Vive le souveraineté digitale! Vivendi will keep the internet French

April 7, 2015, 12:44 PM UTC
FRANCE-INTERNET-MERGER-DAILYMOTION-VIVENDI
This picture shows the logo of video-sharing website Dailymotion displayed on a smartphone screen on April 7, 2015 in Rennes, western France. France's Vivendi announced on April 7 it has made an offer for Dailymotion, which belongs to telecoms group Orange, after attempts by Yahoo! and a Hong Kong telecoms giant to snap up a stake in the video-sharing site were thwarted by the French government. AFP PHOTO / DAMIEN MEYER (Photo credit should read DAMIEN MEYER/AFP/Getty Images)
Photograph by Damien Meyer — AFP/Getty Images

In Monty Python’s “Meaning of Life”, John Cleese as a private-school teacher delivers a fatuous sermon urging his boys to remember all those “who so valiantly fought to keep China British.”

It looks like video site Dailymotion, one of the biggest rivals worldwide to Google Inc.’s (GOOG) Youtube, might be dying just as valiantly to keep the internet French.

Vivendi SA confirmed Tuesday that it had made an offer for the site, after Hong Kong-based PCCW pulled out of negotiations at the weekend after the French government put pressure on local telecom champion Orange SA (ORAN) to find a European buyer for it first. Orange had had the heretical thought that a company more able to penetrate the Asian market might make a better partner for Dailymotion.

It’s a depressingly familiar tale. The Socialist government had already blocked the sale of Dailymotion to Yahoo! Inc. (YHOO) in 2013, cloaking naked anti-Americanism and paranoia about the internet age in waffle about the defense of Europe’s “digital sovereignty”.

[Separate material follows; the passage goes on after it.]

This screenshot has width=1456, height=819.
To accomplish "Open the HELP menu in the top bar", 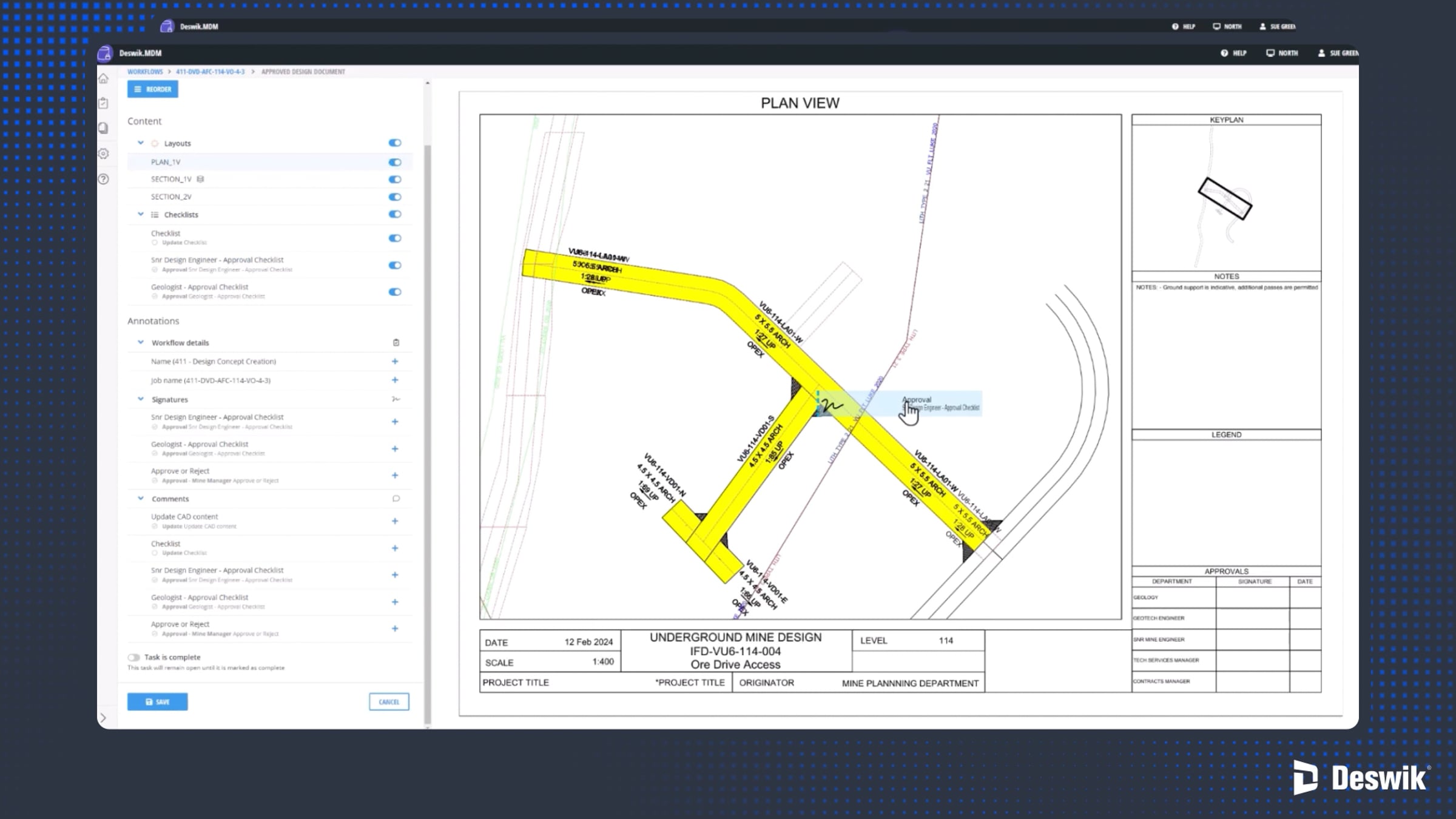I will pos(1233,53).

Things had appeared to be changing for the better over the last year, as Arnaud Montebourg, the hard-left minister responsible for blocking that deal, was ousted and his faction snubbed as President Francois Hollande installed a more pro-business Prime Minister (Manuel Valls) and Economy Minister (Emmanuel Macron). The government has made a number of moves to spur growth since then, most notably the “Macron Law” that has liberalized shop opening hours and chipped away at the privileges of some closed professions.

That the government is now reverting to protectionist type, just for the sake of a company that–unlike Alstom SA–controls no infrastructure vital to France’s national interests, is therefore doubly disappointing: it forces a sub-optimal future on what has been one of the country’s most successful new media ventures, and it shows that the instinct to meddle in the affairs of notionally private companies is as strong as ever. The investment banker-turned-politician Macron took a phrase straight out of Montebourg’s playbook last week when he said that the government wanted Orange (still 25% owned by the French state), to “take into account aspects of European digital sovereignty.”

It’s worth pointing out that, in deals like this, “European” solutions are never as welcome as French ones. French reports trying to talk up interest from Germany’s Axel Springer Verlag AG and Bertelsmann AG appear nothing more than a smokescreen: Springer denies any interest, while Bertelsmann, which declined to comment for this article, has never shown any interest in platforms per se.

Vivendi, as owner of Universal Music Group and the movie and pay-TV holding Canal+, can make a serious case for buying a distribution platform like Dailymotion, with its 3 billion monthly video views. But Jefferies’ analyst Jerry Dellis in London says the deal is “opportunistic” rather than any evidence of a grand strategic plan for growing the business. He notes that Dailymotion users aren’t used to paying for content, for starters.

So Vivendi gets brownie points for keeping the internet French, but rebel shareholders led by Peter Schoenfeld may see it rather as evidence that chairman Vincent Bolloré’s agenda just isn’t aligned with theirs. If nothing else, it’s certainly evidence that, if you’re running a French company with a €9 billion cash pile and don’t know what to do with it, then the government will surely be ready with some helpful suggestions.

A spokesman for PSAM didn’t immediately reply to a request for comment Tuesday.